From the listing below, work out the number of lines containing "search" and give that number without comment.

START RECORDS TO USE

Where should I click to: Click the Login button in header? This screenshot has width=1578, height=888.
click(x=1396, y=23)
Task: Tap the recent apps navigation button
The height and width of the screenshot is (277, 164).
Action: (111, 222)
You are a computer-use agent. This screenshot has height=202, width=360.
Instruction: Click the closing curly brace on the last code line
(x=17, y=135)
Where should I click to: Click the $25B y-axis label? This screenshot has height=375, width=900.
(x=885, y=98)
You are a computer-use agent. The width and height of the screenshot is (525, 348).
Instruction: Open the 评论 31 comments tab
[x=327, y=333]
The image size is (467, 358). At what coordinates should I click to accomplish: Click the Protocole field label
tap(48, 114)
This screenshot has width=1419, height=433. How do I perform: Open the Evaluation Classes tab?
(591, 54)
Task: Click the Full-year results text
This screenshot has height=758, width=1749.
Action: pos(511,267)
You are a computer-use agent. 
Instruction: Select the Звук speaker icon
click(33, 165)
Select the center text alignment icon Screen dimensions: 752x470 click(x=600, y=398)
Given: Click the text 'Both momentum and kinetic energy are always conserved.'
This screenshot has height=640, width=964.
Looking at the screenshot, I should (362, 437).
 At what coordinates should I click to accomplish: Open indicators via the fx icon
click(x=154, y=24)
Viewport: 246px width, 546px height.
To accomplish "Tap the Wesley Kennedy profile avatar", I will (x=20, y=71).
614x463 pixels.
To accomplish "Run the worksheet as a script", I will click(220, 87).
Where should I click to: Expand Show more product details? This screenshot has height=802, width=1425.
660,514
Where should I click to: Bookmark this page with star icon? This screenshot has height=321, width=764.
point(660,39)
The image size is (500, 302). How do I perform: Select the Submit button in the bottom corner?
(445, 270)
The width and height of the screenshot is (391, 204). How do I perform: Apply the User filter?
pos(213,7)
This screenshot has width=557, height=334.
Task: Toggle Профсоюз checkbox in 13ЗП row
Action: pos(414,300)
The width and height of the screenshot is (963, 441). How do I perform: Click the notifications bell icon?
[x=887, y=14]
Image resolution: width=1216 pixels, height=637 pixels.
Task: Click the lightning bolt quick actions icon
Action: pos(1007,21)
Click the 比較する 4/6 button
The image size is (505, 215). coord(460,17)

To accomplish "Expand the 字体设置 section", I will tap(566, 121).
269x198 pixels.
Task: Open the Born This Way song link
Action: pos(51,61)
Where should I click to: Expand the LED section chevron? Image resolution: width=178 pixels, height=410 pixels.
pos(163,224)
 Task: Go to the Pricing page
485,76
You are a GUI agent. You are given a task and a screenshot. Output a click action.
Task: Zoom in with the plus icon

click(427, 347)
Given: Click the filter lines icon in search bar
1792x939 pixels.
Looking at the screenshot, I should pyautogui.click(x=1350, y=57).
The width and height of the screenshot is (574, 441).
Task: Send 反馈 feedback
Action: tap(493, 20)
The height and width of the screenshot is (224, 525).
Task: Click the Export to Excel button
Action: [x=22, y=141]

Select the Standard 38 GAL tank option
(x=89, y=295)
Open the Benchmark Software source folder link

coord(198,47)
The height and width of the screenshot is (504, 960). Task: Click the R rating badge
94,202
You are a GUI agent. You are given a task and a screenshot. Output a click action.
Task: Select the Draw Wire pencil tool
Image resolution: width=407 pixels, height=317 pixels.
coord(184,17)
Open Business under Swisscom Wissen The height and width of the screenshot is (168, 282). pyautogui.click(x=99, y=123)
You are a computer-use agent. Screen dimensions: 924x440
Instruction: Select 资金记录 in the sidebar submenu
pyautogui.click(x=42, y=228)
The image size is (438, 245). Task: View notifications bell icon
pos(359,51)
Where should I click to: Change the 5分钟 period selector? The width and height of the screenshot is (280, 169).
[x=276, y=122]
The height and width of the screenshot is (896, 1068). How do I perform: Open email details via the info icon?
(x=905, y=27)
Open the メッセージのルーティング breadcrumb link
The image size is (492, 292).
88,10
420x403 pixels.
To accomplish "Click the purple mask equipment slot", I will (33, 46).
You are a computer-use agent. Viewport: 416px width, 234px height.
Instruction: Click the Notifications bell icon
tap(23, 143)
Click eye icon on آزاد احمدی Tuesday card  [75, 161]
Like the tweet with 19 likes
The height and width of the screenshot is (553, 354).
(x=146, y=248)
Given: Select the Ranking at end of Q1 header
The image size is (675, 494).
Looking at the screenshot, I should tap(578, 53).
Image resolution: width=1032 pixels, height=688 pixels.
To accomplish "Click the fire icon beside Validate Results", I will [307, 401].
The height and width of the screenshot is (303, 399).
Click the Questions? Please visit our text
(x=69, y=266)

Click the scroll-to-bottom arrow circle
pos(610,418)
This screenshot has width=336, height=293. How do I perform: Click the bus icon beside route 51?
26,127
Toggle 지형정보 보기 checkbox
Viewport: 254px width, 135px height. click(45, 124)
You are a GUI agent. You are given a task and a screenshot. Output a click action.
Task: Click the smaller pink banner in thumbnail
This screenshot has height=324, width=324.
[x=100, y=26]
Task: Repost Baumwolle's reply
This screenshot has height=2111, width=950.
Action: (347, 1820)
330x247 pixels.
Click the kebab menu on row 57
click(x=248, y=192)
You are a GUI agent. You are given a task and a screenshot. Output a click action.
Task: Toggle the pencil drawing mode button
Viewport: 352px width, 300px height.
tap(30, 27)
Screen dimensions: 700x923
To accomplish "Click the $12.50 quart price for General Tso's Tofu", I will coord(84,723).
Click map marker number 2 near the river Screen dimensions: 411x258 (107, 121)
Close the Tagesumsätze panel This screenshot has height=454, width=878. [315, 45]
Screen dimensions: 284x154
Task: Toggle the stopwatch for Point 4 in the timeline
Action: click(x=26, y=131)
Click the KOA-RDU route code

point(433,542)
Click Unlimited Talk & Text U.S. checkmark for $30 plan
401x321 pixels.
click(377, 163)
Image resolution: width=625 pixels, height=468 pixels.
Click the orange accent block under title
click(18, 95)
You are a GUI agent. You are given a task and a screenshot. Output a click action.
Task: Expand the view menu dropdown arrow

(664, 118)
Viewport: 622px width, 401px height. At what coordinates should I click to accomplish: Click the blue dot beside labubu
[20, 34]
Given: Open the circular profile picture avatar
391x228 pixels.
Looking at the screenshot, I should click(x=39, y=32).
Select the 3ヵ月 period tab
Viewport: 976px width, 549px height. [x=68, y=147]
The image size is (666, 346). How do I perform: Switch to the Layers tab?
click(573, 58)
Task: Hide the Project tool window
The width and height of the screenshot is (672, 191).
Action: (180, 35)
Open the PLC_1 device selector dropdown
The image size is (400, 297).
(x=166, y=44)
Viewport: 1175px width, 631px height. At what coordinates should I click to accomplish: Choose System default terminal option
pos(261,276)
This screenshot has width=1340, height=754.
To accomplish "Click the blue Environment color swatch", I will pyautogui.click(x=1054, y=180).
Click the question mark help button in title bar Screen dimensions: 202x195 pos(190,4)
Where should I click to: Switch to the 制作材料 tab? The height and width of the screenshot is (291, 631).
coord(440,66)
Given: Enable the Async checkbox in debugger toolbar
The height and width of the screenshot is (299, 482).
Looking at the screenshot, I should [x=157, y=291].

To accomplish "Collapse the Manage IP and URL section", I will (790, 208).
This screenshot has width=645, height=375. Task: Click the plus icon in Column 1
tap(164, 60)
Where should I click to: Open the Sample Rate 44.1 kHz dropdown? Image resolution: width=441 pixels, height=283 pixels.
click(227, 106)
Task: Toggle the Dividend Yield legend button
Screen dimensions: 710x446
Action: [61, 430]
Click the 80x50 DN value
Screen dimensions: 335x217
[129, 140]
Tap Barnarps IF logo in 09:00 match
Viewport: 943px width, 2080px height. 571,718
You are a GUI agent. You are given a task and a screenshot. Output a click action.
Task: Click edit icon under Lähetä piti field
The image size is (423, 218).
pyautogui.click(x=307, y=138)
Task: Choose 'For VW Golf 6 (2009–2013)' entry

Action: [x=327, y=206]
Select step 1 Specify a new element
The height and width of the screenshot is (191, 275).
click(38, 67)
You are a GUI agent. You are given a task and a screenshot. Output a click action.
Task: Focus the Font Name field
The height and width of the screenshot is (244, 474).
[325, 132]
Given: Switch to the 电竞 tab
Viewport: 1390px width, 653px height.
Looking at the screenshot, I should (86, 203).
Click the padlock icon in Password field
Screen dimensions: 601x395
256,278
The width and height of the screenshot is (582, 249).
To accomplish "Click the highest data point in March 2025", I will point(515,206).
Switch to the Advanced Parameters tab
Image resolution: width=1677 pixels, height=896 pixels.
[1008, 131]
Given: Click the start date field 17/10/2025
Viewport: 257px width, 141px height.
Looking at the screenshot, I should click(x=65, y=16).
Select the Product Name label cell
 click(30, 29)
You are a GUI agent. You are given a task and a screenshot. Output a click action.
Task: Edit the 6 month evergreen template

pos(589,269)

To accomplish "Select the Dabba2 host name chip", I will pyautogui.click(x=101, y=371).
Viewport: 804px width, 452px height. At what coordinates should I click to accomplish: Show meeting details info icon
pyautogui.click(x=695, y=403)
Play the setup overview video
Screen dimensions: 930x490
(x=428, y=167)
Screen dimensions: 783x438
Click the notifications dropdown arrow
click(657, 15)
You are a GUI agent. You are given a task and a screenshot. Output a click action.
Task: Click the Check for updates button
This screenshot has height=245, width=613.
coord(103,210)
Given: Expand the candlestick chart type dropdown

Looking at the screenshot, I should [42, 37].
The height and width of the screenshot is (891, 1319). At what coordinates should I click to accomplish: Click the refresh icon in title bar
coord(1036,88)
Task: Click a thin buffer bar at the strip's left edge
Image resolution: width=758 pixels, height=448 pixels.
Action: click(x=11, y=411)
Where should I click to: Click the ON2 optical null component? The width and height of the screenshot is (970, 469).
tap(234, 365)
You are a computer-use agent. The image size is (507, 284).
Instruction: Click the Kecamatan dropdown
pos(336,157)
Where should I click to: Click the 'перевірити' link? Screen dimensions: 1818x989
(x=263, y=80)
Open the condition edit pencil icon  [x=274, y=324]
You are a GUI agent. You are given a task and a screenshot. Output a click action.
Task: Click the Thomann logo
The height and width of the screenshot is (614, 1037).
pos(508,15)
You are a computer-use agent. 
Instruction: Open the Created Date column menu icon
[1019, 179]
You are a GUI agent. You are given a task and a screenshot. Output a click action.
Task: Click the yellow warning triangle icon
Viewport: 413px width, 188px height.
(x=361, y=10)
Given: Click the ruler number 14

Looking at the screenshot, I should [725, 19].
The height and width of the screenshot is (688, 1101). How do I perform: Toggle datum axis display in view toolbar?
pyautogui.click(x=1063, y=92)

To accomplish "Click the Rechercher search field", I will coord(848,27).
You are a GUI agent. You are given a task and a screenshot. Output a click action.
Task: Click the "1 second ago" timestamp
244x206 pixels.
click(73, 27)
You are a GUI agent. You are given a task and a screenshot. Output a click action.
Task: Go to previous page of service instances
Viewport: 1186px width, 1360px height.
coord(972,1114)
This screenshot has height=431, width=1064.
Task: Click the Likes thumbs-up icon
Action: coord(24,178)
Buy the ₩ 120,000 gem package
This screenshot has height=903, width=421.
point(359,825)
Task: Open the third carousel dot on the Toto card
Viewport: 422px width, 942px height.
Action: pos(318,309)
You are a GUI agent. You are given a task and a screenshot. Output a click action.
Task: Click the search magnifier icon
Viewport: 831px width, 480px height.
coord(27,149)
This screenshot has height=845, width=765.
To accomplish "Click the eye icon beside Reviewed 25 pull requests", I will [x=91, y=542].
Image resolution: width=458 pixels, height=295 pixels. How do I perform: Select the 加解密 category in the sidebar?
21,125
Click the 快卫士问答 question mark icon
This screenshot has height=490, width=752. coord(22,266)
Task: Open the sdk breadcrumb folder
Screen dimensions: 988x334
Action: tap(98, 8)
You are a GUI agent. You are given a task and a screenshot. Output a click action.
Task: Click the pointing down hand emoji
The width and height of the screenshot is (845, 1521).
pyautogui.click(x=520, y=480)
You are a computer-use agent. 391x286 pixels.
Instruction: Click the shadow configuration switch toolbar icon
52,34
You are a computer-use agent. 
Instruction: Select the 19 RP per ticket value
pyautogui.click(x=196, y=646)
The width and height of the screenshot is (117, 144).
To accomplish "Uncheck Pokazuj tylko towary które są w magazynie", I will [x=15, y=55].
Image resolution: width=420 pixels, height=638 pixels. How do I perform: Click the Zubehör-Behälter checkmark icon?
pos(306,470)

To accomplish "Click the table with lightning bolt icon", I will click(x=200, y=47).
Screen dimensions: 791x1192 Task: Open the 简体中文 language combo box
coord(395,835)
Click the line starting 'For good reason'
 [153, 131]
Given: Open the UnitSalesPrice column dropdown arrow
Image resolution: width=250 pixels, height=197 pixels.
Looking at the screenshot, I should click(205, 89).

END RECORDS TO USE

» **FINAL ANSWER**:
3